Dear Singapore

Aug 11, 2014 05:48

It is almost 6 a.m., and I am leaving for the airport in just a few hours. And before this day ends, I would be on a different place - well, a different continent really - a place where I have never been to and don't know anyone. I am leaving you. It was like a breakup unimaginable to fathom but in the end as everyone say, all must go on and move forward.

I find myself squeezing the entire 4.5 years of my life spent with you in a 60kg baggage plus 13kg excess, leaving some part of me that I think I could live without for the next half a year or so. Up to the last minute that, the idea still hasn't sink in at all. It’s as if I am just packing for a weekend getaway to wherever part of the globe. It never really hit me not until last night, my last night, that I would be leaving my second home for barely five years.

I spent my last few weeks taking the same bus to work and walking the same route going home, imagining making my farewell music video for you, with that sadness and fear that it might take me so long to go back.
Funny how a place left a mark that will forever be engraved in you, while on the other hand, it just needs to keep going and could go on without you.

You were the one who taught me that my $5 has a long way to go and can actually buy me a meal and a drink in hawkers; and having IKEA next door means bringing home a life-size wooden Lego blocks to assemble; and getting poor every quarter is inevitable because of IT sales and whatever mall sale per se. Because of you, I managed to memorize every nook and cranny of Universal Studios and other touristy spots. With you, I felt safe walking the sidewalks in the wee hours in the morning and being dependent in the efficiency of the transport system. And did I just say that I love you because of your parks? Yeah, because of that, I learned how to ride a bike, finally after 30 years.
Truth is, I never knew whether I could stay forever; yet at the same time I never saw an end in sight, never saw us parting ways. I still can’t believe that I am leaving.

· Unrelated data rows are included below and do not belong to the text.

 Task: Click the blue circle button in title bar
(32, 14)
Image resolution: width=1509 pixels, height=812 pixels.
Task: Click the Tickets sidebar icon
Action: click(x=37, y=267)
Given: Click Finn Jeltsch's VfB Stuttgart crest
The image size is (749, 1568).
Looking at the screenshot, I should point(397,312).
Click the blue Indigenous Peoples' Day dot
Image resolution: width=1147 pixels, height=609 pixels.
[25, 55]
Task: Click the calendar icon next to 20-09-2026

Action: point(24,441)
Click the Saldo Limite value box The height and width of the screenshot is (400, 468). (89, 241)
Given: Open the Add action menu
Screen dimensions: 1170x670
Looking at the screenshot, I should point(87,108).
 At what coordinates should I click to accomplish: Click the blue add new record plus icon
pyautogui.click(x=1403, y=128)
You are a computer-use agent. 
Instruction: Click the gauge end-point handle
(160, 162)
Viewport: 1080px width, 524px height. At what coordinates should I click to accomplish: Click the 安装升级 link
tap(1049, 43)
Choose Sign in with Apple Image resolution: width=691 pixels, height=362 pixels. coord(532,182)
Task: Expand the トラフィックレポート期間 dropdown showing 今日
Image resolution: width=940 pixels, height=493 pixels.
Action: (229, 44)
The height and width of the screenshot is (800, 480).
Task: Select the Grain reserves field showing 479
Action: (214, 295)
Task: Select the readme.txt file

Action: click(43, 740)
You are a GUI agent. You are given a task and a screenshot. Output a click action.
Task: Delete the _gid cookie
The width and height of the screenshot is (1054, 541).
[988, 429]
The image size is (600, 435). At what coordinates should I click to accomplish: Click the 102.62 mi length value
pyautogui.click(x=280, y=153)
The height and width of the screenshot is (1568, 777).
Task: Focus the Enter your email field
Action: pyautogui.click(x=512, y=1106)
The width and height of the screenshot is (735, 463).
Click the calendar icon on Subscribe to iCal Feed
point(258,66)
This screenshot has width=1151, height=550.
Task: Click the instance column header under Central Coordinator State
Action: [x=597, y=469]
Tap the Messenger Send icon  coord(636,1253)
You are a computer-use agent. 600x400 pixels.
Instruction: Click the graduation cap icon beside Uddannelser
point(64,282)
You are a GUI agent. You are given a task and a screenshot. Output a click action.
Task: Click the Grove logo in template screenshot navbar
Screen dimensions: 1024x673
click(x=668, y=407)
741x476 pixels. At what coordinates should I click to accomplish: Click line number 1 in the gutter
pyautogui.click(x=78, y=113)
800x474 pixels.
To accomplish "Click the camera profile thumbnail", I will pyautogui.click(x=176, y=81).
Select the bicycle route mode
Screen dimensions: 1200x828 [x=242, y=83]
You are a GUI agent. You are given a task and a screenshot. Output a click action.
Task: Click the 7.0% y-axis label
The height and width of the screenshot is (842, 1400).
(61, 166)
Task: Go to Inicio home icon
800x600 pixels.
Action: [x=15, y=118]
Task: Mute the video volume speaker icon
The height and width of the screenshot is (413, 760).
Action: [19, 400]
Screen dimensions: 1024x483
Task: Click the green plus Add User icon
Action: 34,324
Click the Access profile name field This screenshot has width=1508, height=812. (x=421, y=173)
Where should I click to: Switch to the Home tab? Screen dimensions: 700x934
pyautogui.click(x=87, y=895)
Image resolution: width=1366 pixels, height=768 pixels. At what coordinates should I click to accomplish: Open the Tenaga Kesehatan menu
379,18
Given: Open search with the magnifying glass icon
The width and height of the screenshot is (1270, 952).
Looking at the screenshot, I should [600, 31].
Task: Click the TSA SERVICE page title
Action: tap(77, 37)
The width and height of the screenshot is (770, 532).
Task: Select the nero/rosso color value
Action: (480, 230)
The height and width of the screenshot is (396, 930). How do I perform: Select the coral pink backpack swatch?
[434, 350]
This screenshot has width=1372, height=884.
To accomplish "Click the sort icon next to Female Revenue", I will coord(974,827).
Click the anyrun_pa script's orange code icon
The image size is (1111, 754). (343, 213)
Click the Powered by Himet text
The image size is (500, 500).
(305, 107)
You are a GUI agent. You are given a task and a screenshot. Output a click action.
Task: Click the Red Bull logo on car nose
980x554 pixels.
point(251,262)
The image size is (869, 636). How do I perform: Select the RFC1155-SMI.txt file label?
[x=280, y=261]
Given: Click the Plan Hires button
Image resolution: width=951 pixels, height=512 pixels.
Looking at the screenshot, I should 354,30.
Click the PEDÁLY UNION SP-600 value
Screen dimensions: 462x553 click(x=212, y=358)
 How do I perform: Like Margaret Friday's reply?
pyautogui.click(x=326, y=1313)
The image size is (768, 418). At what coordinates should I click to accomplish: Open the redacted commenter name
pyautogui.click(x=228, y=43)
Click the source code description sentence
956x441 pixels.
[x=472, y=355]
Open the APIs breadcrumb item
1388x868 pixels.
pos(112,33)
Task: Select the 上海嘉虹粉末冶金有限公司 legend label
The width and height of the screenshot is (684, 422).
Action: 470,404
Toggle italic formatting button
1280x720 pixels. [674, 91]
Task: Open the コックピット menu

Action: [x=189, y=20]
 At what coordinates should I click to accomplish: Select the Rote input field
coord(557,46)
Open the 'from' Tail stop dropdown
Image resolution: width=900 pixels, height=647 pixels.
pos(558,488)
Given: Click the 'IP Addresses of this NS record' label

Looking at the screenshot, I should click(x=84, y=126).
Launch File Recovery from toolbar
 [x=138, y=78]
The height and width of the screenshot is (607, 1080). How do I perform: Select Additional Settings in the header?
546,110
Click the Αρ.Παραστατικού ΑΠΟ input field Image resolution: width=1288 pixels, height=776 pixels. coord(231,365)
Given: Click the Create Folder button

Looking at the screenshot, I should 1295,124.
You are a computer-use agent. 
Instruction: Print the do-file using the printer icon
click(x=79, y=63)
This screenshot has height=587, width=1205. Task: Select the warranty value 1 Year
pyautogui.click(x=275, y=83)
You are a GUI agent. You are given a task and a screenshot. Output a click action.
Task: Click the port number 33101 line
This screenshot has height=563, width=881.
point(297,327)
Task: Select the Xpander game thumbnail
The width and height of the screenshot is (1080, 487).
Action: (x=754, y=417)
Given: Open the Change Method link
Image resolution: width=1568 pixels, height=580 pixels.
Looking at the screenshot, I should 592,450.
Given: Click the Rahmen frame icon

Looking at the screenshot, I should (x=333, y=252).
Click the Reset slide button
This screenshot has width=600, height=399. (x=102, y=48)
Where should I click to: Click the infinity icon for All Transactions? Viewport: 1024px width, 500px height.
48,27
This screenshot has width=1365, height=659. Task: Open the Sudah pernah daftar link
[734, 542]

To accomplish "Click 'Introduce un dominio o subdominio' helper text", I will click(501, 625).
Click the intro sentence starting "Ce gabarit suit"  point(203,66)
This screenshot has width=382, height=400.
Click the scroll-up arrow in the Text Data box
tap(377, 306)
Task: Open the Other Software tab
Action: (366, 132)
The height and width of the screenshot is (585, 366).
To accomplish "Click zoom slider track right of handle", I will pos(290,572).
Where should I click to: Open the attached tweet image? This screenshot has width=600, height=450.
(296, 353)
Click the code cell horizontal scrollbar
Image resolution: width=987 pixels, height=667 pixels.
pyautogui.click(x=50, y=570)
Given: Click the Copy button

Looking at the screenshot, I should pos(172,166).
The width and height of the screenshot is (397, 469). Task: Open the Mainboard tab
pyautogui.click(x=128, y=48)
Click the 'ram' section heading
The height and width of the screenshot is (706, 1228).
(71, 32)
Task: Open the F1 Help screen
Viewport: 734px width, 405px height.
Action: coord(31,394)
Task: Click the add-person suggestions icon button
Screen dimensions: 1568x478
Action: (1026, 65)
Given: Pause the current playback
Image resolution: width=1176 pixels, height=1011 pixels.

Singapore, you’ve really taught me so much. I came to this country having four or five friends, and yet after almost half a decade, you gave me a bunch that was so hard to leave. You showered me good and true friends - from office colleagues, friends of friends, yoga classmates and Zumba buddies - people who became essential in keeping me sane even away from my family. I learned that these people regardless of my flaws and hang-ups, still truly love me no matter what, and are willing to support whatever plan I may have for the future.

I am still not ready, a hundred percent. Yet another 30-something crazy dweeb never knowing what is in store for her in a new place somewhere in a new continent. But whatever will be, will be. Let’s get it on and face life heads-on.

But one thing’s for sure, I owe a lot to you Singapore - from the lessons on life to the friendships made to lessons about independence to superb office camaraderie - those things I will keep and carry with me to wherever I may go.

And for all those things, super Thank You!